I thought it would be easy to find an image of a woman in a business suit. Yet my search for "woman" and "suit" in a photo database returned dozens of images of women in swimsuits, several photos of women in wedding gowns (standing next to men in suits) and a smattering of photos of women in skirt suits.
My misperception is a common one -- it's often assumed there are more women leaders than they actually are, and the field of medicine is no exception. As recent article in the Harvard Business Review explains, although women have made up at least 40 percent of U.S. medical students for nearly the past three decades, they comprise only 34 percent of physicians, 18 percent of hospital CEOs and just 16 percent of all U.S. deans and department chairs.
So why aren't more women in medicine in leadership positions? That's the complex problem that Christina Mangurian, MD, and co-authors, Eleni Linos, MD, DrPH, Urmimala Sarkar, MD, DrPH, Carolyn Rodriguez, MD, PhD, and Reshma Jagsi, MD, DPhil, take on.
In their article, they provide examples of how sexual harassment, policies that disadvantage women and biases contribute to gender disparities. They also outline several steps we can take to help women advance their careers in medicine (and elsewhere), such as instituting family-friendly policies; mitigating bias, discrimination and sexual harassment; and improving mentorship and funding for women.
I corresponded with Mangurian and Rodriguez via email to learn more.
What prompted you to write this?
Rodriguez: Dr. Mangurian and I have a shared passion for advocacy for diversity and inclusion. We also have experience navigating the challenges of careers medicine, [serving] as each other's peer support for the past 10 years. We are both active in the community each of us serve as mentors... We are firm believers of the importance of 'lift as you climb.'
What do you and your co-authors hope to achieve with this article?
Rodriguez: To convey that having a broader diversity in leadership can increase the amount of different perspectives and lead to better quality of decision-making (i.e., less group think) in addition to acting as inspiration for young women interested pursuing careers in medicine.
Mangurian: Diversity is a key ingredient to academic excellence.

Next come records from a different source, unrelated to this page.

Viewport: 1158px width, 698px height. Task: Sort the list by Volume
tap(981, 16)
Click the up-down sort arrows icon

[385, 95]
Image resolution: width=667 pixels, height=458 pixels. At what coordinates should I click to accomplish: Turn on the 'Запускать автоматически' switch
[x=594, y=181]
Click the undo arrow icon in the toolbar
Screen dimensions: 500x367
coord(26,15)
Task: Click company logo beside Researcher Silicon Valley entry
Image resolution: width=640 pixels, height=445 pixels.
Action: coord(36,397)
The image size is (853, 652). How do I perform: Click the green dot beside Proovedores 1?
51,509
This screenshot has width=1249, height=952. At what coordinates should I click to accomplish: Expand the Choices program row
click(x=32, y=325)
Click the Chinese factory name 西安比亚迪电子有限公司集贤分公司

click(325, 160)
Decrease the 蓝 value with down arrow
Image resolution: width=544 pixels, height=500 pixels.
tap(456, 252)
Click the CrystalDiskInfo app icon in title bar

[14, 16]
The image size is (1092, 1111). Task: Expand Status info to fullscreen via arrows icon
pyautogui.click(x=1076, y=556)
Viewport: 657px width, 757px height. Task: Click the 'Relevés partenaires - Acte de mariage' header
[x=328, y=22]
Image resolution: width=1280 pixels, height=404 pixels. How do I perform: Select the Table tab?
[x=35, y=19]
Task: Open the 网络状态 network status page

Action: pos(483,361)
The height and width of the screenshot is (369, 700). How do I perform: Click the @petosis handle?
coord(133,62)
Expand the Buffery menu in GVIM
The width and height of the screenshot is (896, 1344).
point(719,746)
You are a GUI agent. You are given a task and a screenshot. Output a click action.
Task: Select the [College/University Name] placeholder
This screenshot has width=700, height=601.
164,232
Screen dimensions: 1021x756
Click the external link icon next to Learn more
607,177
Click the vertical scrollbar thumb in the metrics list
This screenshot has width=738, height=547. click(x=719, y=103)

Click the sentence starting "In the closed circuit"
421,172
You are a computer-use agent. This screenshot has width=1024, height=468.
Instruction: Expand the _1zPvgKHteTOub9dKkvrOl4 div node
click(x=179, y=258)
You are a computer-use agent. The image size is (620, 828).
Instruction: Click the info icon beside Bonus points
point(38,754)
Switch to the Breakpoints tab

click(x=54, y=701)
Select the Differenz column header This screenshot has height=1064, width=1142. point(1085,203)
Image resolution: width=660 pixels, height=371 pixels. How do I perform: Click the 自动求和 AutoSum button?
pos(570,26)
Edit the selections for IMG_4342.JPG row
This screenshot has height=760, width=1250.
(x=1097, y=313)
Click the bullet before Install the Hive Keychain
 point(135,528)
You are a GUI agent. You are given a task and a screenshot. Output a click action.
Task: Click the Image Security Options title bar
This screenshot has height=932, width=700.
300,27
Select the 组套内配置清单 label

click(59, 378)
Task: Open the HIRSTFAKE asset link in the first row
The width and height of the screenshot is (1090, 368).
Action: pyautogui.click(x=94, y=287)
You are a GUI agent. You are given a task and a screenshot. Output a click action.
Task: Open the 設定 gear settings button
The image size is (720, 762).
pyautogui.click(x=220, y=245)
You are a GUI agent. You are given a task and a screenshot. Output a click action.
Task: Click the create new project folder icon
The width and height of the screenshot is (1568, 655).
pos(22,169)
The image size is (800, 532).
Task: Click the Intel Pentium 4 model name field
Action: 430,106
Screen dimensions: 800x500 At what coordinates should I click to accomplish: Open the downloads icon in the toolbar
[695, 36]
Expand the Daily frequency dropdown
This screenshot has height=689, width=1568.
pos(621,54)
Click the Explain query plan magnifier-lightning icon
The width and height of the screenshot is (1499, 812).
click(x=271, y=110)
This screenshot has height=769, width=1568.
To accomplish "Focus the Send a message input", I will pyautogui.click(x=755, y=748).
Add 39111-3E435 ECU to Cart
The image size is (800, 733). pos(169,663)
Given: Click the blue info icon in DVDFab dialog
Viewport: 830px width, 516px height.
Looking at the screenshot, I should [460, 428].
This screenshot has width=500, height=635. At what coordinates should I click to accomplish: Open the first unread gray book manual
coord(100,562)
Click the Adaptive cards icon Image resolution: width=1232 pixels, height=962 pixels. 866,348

We want to give administrators the tools to achieve gender equality in their institutions.
What comes next?
Rodriguez: Given the persistent leadership disparities for women in academics, our goal is to outline specific, practical next steps to make progress immediately... We are very hopeful that together we can make meaningful change.
Mangurian: More research is needed on issues of intersectionality (how multiple identities interact) and women of color. These topics were included briefly in the article and there is more work needed.